The escallop shell appears again as a border symbol on the right. The descending dove of the Holy Spirit, derived from this scene, is in the upper left: “The Spirit like a dove descending upon Him; and there came a voice from heaven, saying, Thou are My beloved Son, in Whom I am well pleased.”
When John the Baptist saw Jesus approach he said: “Behold the Lamb of God Which taketh away the sin of the world.” This Lamb is bearing aloft the banner of victory of life over death and sin.
Right Window Pane
Immediately after His Baptism, Jesus went alone into the wilderness for forty days. Three times the devil tempted Him.
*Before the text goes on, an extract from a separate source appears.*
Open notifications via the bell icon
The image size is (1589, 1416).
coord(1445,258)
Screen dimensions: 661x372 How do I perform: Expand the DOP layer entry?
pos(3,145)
First, he suggested that He change stones into bread and a cup. Next he offered Him mastery of all earthly kingdoms, shown here by buildings of diverse styles. And lastly, the devil suggested that Jesus throw Himself down from the highest pinnacle of the Temple, trusting that God’s angels would quickly move in to save Him from hurt. These three temptations may signify that Jesus had realized His heavenly gifts and in His humility was briefly tempted to use them for His own personal gain. These ideas He quickly and completely reflected. To give in would have indicated a willingness to bow to the temptations of Satan like other men.
Symbolic of the cost He would have to pay is the cross of the Crucifixion in the right border. Symbolic of the triumph is the symbol at the upper left: IC XC NIKA, which means Jesus Christ the Victor.